私は、銀行に在職時に国税局の査察(通称マルサ)も経験しましたが、事前通知なく支店に表れて「半沢直樹」の黒崎検査官なみに「指示があるまで動かないように」「勝手に電話を取らないように」「デスクとパソコンを確認するので触らないように」と言われ、ドラマみたいに高圧的な感じではありませんでしたが、指示に従わないようだと支店を閉める権限を持っていると聞かされていたので、ペーペーだったの私はめちゃくちゃビビった記憶があります。
2~3日営業室の奥の会議室を占拠され、コピー機を丸ごと奪われ、与信ファイルや契約書を大量に運び込み、誰の何を調べているのかはわからないように調査が行われました。今思えばまさにドラマさながらだったようにも思います。
調査の段取り
話は戻って、企業への税務調査はマルサと違って定期的に実施されるもので、事前に通知があり日程調整して、代表や経理責任者へのあいさつと近況のヒアリングから始まるのが一般的ですので、それほど構える必要はありません。
日頃の業務をきちんとしていれば、事前準備もそれほど負担になることはないでしょう。
顧問税理士にも連絡をして、調査期間中はどの程度対応可能かを打合せしておきましょう。困った時に連絡すればすぐに対応してもらえるようにしておけば充分です。
どうしても税理士の先生に頼りたくなる気持ちもあると思いますが、会社の中身を最も理解しているのは経理担当者ですから、焦らず落ち着いて対応していれば、先生がべったりと同席してもらう必要はありません。

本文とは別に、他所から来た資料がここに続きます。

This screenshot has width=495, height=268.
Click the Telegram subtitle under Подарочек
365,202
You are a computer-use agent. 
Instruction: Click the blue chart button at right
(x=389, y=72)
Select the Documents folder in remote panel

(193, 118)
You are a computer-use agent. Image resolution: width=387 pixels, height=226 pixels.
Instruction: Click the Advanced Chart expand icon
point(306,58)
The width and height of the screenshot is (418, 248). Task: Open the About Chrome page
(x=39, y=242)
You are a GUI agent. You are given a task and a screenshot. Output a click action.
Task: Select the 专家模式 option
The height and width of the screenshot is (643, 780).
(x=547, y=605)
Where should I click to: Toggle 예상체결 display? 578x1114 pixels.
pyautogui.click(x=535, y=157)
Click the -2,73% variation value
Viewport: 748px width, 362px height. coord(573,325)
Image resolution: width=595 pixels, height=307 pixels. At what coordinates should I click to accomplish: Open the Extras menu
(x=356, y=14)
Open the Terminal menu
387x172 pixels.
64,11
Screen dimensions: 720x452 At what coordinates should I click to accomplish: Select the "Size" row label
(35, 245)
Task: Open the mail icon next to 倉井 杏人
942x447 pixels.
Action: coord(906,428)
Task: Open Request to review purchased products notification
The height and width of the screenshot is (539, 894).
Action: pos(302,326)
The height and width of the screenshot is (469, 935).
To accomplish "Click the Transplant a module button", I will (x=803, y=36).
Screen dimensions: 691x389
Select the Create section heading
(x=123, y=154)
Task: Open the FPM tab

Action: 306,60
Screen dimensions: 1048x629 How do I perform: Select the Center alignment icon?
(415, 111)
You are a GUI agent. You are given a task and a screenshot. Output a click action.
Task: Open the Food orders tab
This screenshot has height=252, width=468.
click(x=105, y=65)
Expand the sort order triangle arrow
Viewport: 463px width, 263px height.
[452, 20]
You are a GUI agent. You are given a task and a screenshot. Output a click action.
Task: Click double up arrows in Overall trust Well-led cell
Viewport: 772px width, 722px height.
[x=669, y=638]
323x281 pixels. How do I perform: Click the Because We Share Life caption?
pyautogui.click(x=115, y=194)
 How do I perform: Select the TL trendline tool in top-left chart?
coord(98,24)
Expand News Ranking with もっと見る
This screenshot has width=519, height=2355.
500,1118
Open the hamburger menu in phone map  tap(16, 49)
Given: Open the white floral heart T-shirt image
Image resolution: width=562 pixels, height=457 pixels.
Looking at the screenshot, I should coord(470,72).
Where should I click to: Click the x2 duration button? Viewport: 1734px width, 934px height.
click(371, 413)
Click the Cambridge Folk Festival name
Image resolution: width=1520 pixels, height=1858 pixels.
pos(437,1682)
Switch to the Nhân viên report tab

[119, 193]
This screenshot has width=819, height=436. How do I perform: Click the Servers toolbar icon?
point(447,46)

調査期間中は、必要書類の閲覧を都度求められますので、すぐに対応できるよう対外的な業務は最小限にしておきましょう。場合によっては、店舗や製造現場などの見学や、現場スタッフへのヒアリング等が行われる事もありますので、税務調査が行われることを他部門の管理職には共有しておきましょう。
調査の最後の講評には顧問税理士に同席してもらって、修正申告などが必要な場合に対応してもらえるようにしましょう。
調査官も何かしら成果物が欲しいので、非常に細かい指摘をしてきますが、悪質なものでなければある程度の交渉は可能です。そのあたりの交渉は先生のほうが、経験値がありますからお願いするようにしてください。
私もこれまで4度の税務調査を経験しましたが、サイクルで言うと4年に1度ぐらいのペースですから、急に経験値を積み上げることはできません。
税務調査が来ることになったら、チャンスと思って臆することなく調査官とコミュニケーションを取り、堂々と対応するようにして下さい。その経験が必ずその後の財産となります。
ただし、聞かれたこと以上に会社の内情を話しすぎると、かえって調査官にツッコミどころを与えてしまうことにもなってしまうので、ほどほどにしておきましょう。
税務調査の落着は「細かい指摘はありましたが、大枠では問題なし」となるのが理想だと思います。